Re: Making Tidy into a library call

Douglas Cook writes in :

<http://lists.w3.org/Archives/Public/html-tidy/1999JulSep/0011.html>

>I will soon begin work integrating Tidy into a larger program that I am
>working on, using it to convert existing files into XHTML for input into a
>database.  I'm working in MS VC++ 6.0, buiding for a multiprocessor Windows
>NT platform.  Has anyone else converted Tidy into a library?  Any
>recommendations or things to be aware of?

While I am working on a different platform (Mac OS), and not producing a
library per se (a "plug-in" filter), I have many of the same issues as you
will, and I can probably give you some advice.

>Which portions of the initialization/uninitialization are "Init once/uninit
>once" and which are "init before each file is parsed/uninit after?"

Depending on how you port the tidy code - since the main() function runs
the whole show ONCE, you probably want to extract out the bits that will be
only initialized/terminated once, and put the rest of the main() in code
that will executed each time. Static variable initialization may or may not
cause you problems (see below).

Specifically in my case, I am working in a multi-threaded application, I
can't (easily) have global variables in my "plug-in", but the "plug-in"
architecture has "initialize", "run", and "terminate" phases (amongst
others). I can have multiple instances of the "plug-in" (in multiple
formats - such as 68K, PowerPC, "FAT" processor architectures, packaged in
a couple of different ways - code resources, shared libraries (DLL's)),
which typically share the code, but have their own data.

In my "initialize" routine :

(a) I allocate memory for global variables (which get saved/restored on a
context switch).
(b) I set up the setjmp() error handler in case parts of tidy get a fatal
error during initialization.
(c) If building a version of the code with memory management debugging (if
I'm not building a debug version, actually the calls do nothing), I
initialize my memory manager (which in my case means allocating a block of
memory to track memory allocation requests).
(d) I do any platform/"plug-in" specific initialization.
(e) I call InitTidy().
(f) Because my "plug-in" has a GUI configuration window, I handle any
configuration that the user may have done (at any time before the "plug-in"
code is called) by setting the values of tidy global variables (as would
normally come from command-line options) appropriately. This would be
equivalent to the command-line option processing loop in tidy(), except for
opening files. I also support Config files, and I call ParseConfigFile() in
this case.
(g) I call AdjustConfig().

In my "run" routine :

(a) I switch in (restore) the global variables.
(b) I set up the setjmp() error handler in case parts of tidy get a fatal
error.
(c) I create an output stream and error stream. This would be equivalent to
the code in tidy() that opens the files.
(d) My "plug-in" gets handed streams of data, one stream at a time (the
"plug-in" makes callbacks to the application for more data).
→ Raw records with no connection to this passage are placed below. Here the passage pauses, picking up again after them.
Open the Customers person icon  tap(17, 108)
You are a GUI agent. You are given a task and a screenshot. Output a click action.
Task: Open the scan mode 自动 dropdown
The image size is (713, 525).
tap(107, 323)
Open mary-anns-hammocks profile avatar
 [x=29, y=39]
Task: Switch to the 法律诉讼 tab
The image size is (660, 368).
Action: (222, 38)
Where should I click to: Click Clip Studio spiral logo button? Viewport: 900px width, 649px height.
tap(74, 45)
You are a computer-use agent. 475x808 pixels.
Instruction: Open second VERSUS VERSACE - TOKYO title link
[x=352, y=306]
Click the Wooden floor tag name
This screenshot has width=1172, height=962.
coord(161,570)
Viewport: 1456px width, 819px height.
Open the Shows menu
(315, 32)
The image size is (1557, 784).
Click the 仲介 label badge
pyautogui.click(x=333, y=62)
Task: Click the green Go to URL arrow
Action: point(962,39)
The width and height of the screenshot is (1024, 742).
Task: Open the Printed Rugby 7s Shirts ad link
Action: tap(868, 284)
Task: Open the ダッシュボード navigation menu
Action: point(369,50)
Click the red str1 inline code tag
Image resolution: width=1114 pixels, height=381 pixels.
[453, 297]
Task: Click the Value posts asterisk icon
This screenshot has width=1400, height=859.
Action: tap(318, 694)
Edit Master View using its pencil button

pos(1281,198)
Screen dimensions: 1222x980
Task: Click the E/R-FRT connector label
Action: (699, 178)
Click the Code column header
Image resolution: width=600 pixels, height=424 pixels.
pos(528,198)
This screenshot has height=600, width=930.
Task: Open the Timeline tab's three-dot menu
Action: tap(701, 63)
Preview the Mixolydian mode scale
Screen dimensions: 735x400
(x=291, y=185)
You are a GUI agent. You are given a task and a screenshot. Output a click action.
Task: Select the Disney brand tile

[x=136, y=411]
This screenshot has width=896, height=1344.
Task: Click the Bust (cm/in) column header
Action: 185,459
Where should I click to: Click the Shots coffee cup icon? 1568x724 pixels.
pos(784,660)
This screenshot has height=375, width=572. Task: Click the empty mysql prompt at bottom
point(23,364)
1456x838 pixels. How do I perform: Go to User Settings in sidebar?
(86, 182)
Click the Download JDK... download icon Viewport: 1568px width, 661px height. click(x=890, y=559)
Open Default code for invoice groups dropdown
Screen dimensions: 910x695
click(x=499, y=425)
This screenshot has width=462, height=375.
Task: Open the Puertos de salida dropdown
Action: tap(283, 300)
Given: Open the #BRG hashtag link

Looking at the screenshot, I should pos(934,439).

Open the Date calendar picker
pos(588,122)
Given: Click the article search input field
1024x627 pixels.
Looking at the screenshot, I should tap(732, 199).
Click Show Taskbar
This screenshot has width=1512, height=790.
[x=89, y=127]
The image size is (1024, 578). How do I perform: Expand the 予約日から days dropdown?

For each input
stream, I process the input in much the same way as tidy() - starting with
the NewLexer() call.
(e) I do the rest of the processing as per tidy(), up to the end of the
routine where it reports errors and closes the output/error streams.
Everything EXCEPT DeInitTidy().
(f) I switch out (save) the global variables.

In my "terminate" routine :

(a) I switch in (restore) the global variables.
(b) I call DeinitTidy().
(c) If building a version of the code with memory management debugging (if
I'm not building a debug version, actually the calls do nothing), I
terminate my memory manager (which in my case means reporting any memory
leaks, and actually disposing memory).
(d) I do any platform/"plug-in" specific termination.


The recent versions (15 Apr 99 and later) of Tidy have made my job easier
than it used to. But I still have problems with variables that are static
in various files, such as hashtables, since I can't easily make them
extern, as they have the same names. The compiler/linker cause static
initialization to be done once (which makes complete sense), but ideally I
would like to do that each time in my "initialize" routine - I haven't
found a good way to do that yet (compiler/linker dependent). There are a
couple of other gotchas that I had to work around. I haven't completely
solved all the problems yet - like multiple invocations of the code while
in the application cause me some crashes (again mainly related to those
static variables and hashtables).

Hope this helps.

Regards, Terry

Received on Saturday, 3 July 1999 17:50:52 UTC